Required work:
The word "país" marks the lines you need; copy each of them from the data.

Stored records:
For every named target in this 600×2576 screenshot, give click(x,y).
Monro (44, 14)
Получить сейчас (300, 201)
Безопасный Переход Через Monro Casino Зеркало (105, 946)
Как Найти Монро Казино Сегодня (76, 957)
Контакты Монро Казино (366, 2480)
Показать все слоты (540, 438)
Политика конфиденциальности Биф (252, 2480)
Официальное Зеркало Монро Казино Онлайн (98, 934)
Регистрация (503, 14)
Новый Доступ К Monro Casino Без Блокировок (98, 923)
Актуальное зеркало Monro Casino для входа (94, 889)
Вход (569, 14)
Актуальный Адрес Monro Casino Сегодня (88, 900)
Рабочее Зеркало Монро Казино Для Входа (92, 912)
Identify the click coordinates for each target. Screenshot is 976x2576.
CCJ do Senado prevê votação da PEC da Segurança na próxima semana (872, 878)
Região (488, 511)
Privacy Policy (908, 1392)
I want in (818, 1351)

---

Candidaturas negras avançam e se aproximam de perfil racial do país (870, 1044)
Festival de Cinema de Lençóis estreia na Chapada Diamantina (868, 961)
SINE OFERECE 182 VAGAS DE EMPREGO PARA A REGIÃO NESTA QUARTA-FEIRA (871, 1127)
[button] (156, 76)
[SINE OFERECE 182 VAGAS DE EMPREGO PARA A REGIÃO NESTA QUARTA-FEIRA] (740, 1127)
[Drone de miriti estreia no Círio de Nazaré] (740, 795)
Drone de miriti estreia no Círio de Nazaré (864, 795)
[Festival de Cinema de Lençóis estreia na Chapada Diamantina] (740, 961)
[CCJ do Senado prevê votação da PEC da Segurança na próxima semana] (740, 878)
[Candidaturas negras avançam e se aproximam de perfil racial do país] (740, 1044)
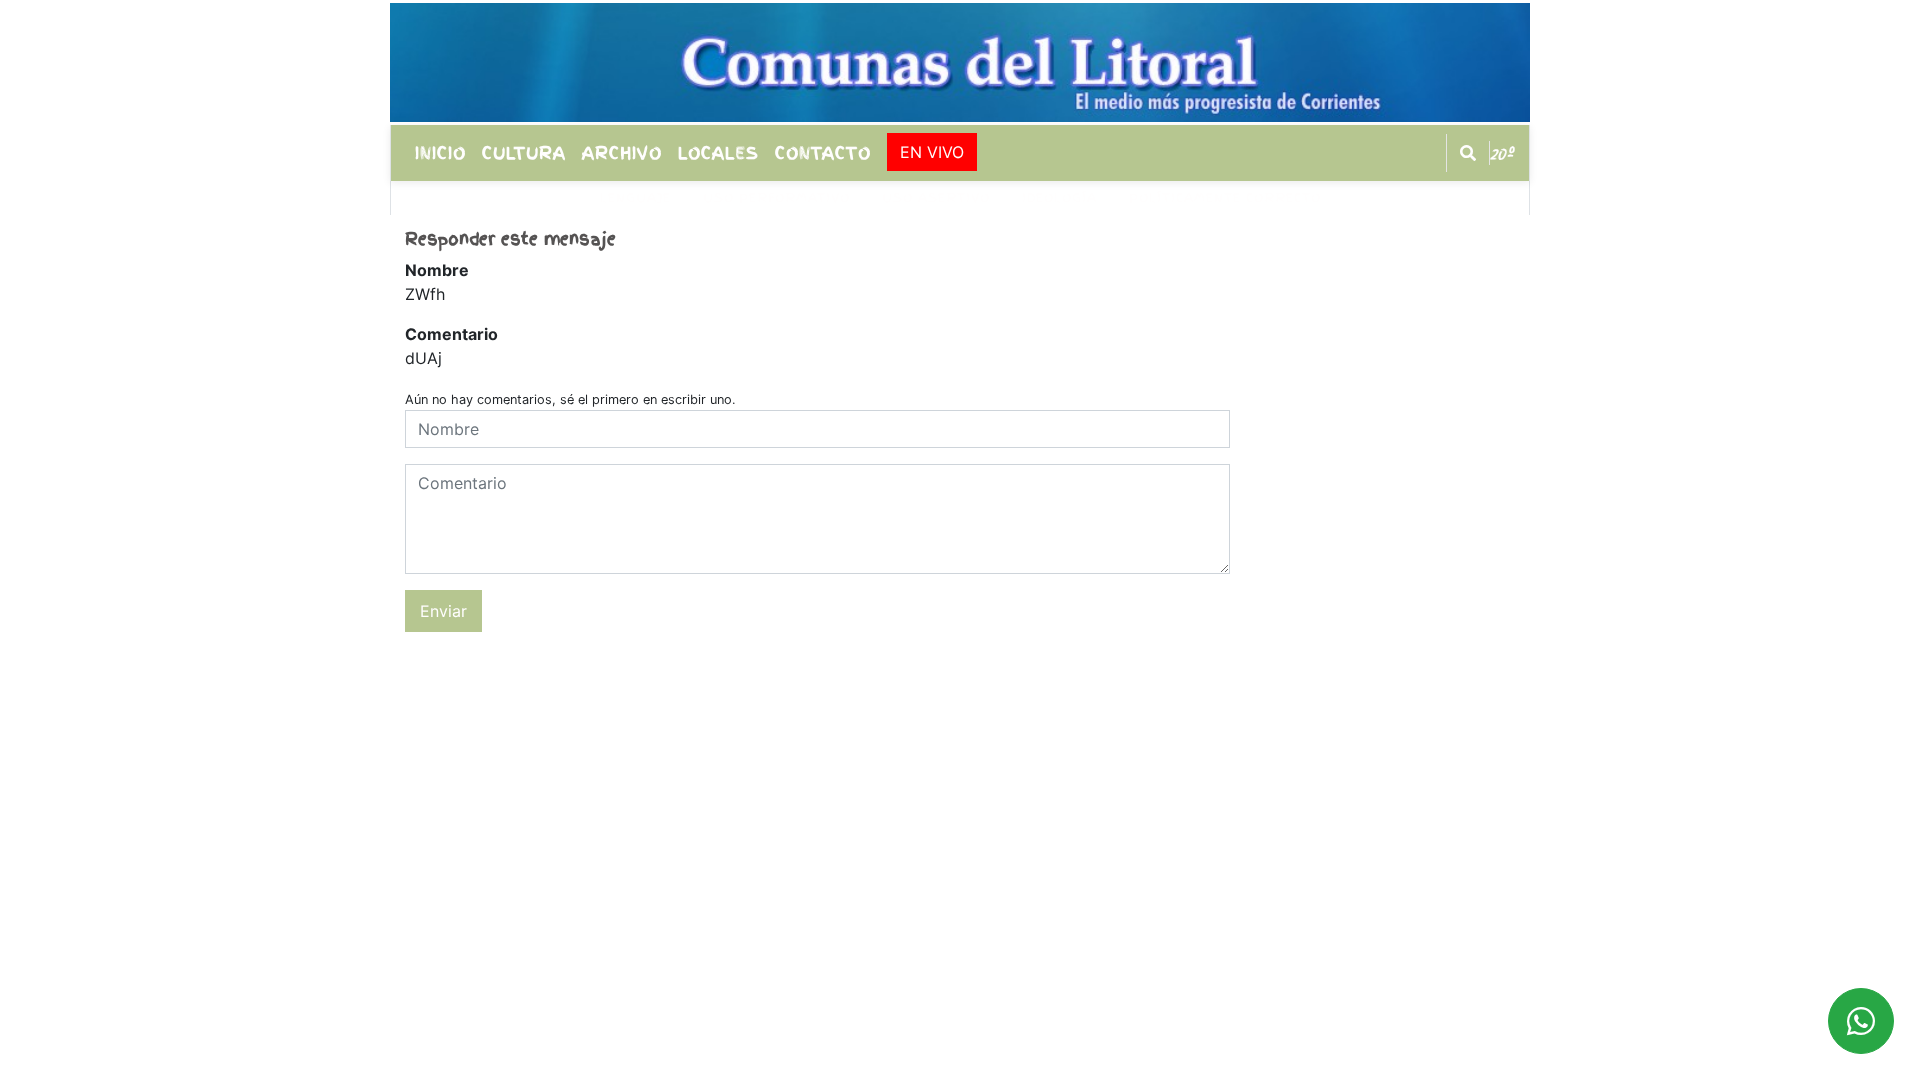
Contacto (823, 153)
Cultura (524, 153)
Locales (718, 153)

Solution for this task:
Candidaturas negras avançam e se aproximam de perfil racial do país (870, 1044)
[Candidaturas negras avançam e se aproximam de perfil racial do país] (740, 1044)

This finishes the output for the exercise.